Climate change is stretching the length of time parts of the Far North go without sea ice, which polar bears rely on to hunt their preferred prey: blubbery, calorie-rich seals. When the ice melts in summer, the bears move onto land and face two options. They can rest and slow down to a state approaching hibernation, or they can forage for alternative food like berries, bird eggs and small land animals.
Scientists tracking 20 polar bears in Manitoba, below the Arctic Circle at the southern end of the animals’ range, found that the option the polar bears chose didn’t make much difference. Bears who foraged generally got just enough calories from their small meals to replenish the energy they spent finding them, but not enough to maintain their body mass.
“Terrestrial foods are not adequate to prolong the period that polar bears can survive on land,” said Anthony Pagano, a wildlife biologist at the U.S. Geological Survey and the lead author of a study based on the research, published on Tuesday in Nature Communications.
In western Hudson Bay, the ice-free period is three weeks longer now than it was in the 1970s, and polar bears currently spend about 130 days on land during the year. Scientists estimate that, going forward, there will be five to 10 more days without sea ice each decade.
The question of whether polar bears can survive for longer periods on land has been politicized at times as the creatures became a symbol of climate change.
A 2015 assessment by the International Union for the Conservation of Nature found a high probability of the global polar bear population declining by more than 30 percent by 2050. This local population in Hudson Bay may have shrunk by half already, from an estimated 1,200 bears in the 1980s to about 600 bears in 2021.
Nearly all the bears followed in the new study lost weight, and two individuals were on track to starve before the sea ice returned.
Anecdotal observations of individual polar bears eating ducks, geese, seabird eggs and even caribou on land have offered hope that the animals could adapt to a warmer world. But research simply documenting what polar bears are eating hasn’t been enough to figure out whether the bears get enough calories from that food to help them survive longer periods without sea ice.

• _TO DO_:
(a) Summarize the passage on polar bears and sea ice in two sentences.
(b) Write the next part of the passage on polar bears and sea ice, starting after its final sentence.
The lines that come after this text have no connection to it.

• _INPUT DATA_:
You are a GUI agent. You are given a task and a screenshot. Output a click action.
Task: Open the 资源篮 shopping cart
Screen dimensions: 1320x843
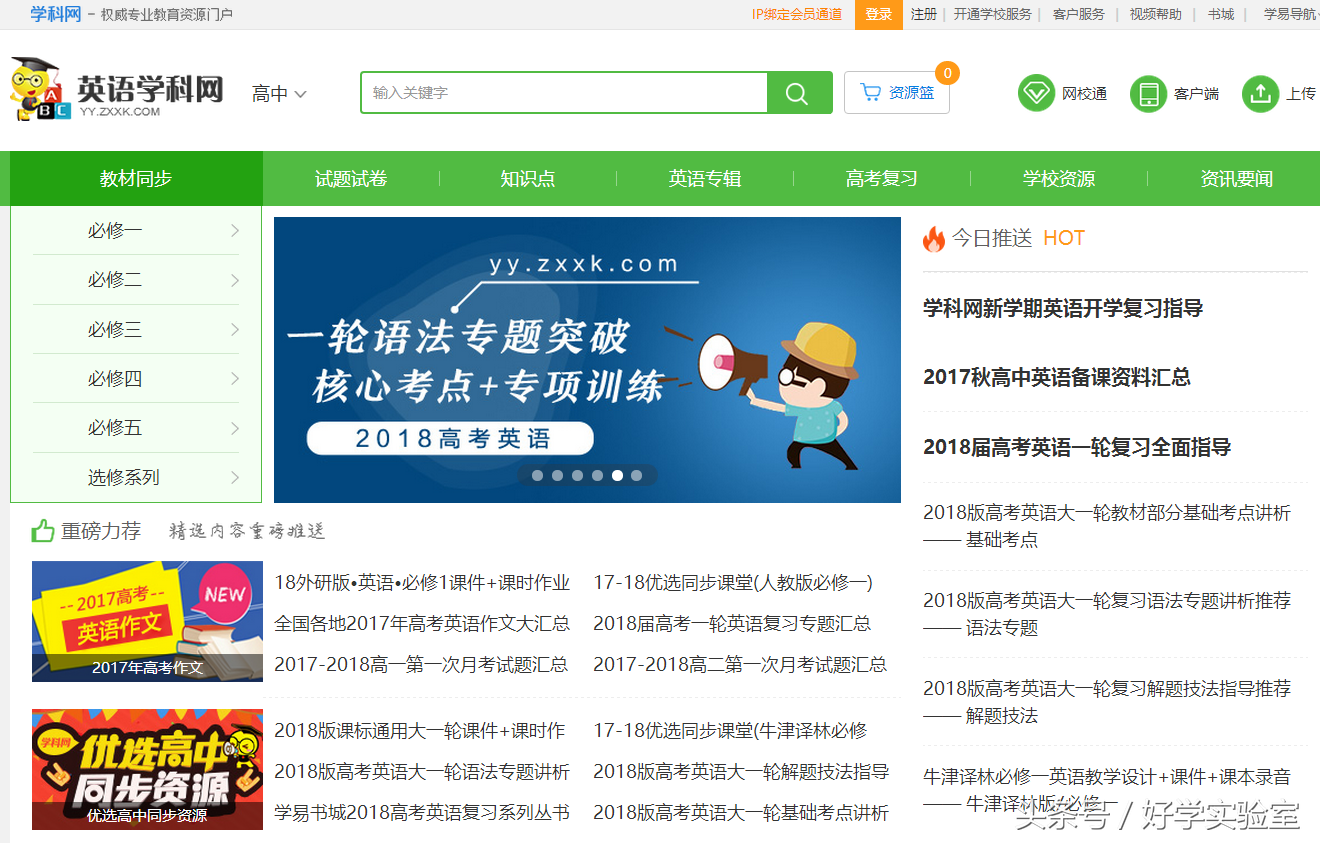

• _RESPONSES TO THE EXERCISE_:
(a) As climate change lengthens the ice-free season, polar bears that move onto land either slow down to a state near hibernation or forage for foods such as berries, bird eggs and small land animals. In a study of 20 bears in Manitoba, foraging brought in only enough calories to replace the energy spent finding the food, so nearly all the bears lost weight and two were on track to starve before the sea ice returned.

(b)
For this study, Dr. Pagano and colleagues traveled to Wapusk National Park in northern Manitoba. Over three summers, they captured 20 polar bears and fitted them with video cameras on collars to provide bear’s eye views of their days.
The scientists weighed the bears, took blood samples and measured their breathing to paint detailed pictures of their body conditions, levels of activity and energy expenditure. They recaptured each bear after about three weeks, retrieving the cameras and repeating their measurements.
Putting cameras on polar bears is a new technique, and going through the video was “amazing,” Dr. Pagano said. “To watch what a polar bear is actually doing in the wild was really gratifying.”
Six of the bears (fewer than the scientists had expected) appeared to rest and fast, while the others foraged and a few even went on long-distance swims.
The foraging bears were mostly seen eating grass, kelp and berries, with occasional bird carcasses, bones, caribou antlers, eggs and small mammals. Two of the swimmers found seal and beluga whale carcasses, but couldn’t eat much while swimming in open water.
Regardless of whether the bears fasted or foraged, all except one lost similar amounts of weight. The scientists calculated a “predicted date of starvation” for each bear based on how much body fat and muscle it had, and how much energy it was estimated to be expending each day.
Most were predicted to be fine until the sea ice returned in November, but two young females, which tend to be the smallest polar bears, had predicted dates of starvation before then, and a few others were close to that time. (The researchers had to leave in September and don’t know what ultimately happened to the bears.)
Dr. Pagano noted that the study didn’t include any females with cubs, who burn much more energy while nursing. The researchers did include some pregnant bears, but left before they gave birth.
These findings are “what we feared and what we hoped not to see,” but also somewhat expected, said Melanie Lancaster, a conservation biologist who specializes in Arctic species at the World Wildlife Fund.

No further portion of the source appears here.